■ WORK REQUEST ■
Search the records for the string "agent", then copy each line where it appears.

(DATA IN THIS EXERCISE Opens)

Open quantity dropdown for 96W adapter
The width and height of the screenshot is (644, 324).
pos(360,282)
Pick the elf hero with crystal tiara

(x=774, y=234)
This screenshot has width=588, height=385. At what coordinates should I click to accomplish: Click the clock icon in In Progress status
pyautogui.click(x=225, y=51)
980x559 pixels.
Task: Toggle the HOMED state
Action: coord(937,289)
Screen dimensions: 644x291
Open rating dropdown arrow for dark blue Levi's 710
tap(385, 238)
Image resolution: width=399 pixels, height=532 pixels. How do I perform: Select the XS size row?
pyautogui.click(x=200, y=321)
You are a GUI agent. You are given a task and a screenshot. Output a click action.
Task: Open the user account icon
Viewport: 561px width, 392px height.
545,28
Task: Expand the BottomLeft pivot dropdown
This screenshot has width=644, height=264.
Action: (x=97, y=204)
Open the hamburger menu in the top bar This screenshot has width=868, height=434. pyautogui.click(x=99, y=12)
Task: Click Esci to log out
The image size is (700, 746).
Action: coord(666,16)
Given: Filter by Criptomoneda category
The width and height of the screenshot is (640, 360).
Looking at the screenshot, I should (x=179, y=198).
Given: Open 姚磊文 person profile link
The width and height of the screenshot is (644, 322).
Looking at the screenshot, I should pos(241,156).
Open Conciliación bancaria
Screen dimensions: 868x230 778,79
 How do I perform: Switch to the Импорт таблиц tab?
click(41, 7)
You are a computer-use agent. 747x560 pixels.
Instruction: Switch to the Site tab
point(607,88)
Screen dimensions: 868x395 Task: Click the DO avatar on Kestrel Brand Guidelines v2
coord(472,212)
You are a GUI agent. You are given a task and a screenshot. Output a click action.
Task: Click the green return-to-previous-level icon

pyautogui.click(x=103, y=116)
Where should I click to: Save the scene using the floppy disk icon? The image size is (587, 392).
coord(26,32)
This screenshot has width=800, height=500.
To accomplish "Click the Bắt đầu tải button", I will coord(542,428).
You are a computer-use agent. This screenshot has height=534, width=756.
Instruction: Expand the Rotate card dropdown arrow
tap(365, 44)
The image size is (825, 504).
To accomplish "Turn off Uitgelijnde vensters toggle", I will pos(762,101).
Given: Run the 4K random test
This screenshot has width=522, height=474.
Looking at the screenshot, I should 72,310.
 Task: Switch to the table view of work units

(DATA IN THIS EXERCISE Closes)

■ SOLUTION FOR THIS PROBLEM ■
You are a GUI agent. You are given a task and a screenshot. Output a click action.
You are a computer-use agent. 747x560 pixels.
You are a GUI agent. You are given a task and a screenshot. Output a click action.
You are a computer-use agent. This screenshot has height=534, width=756.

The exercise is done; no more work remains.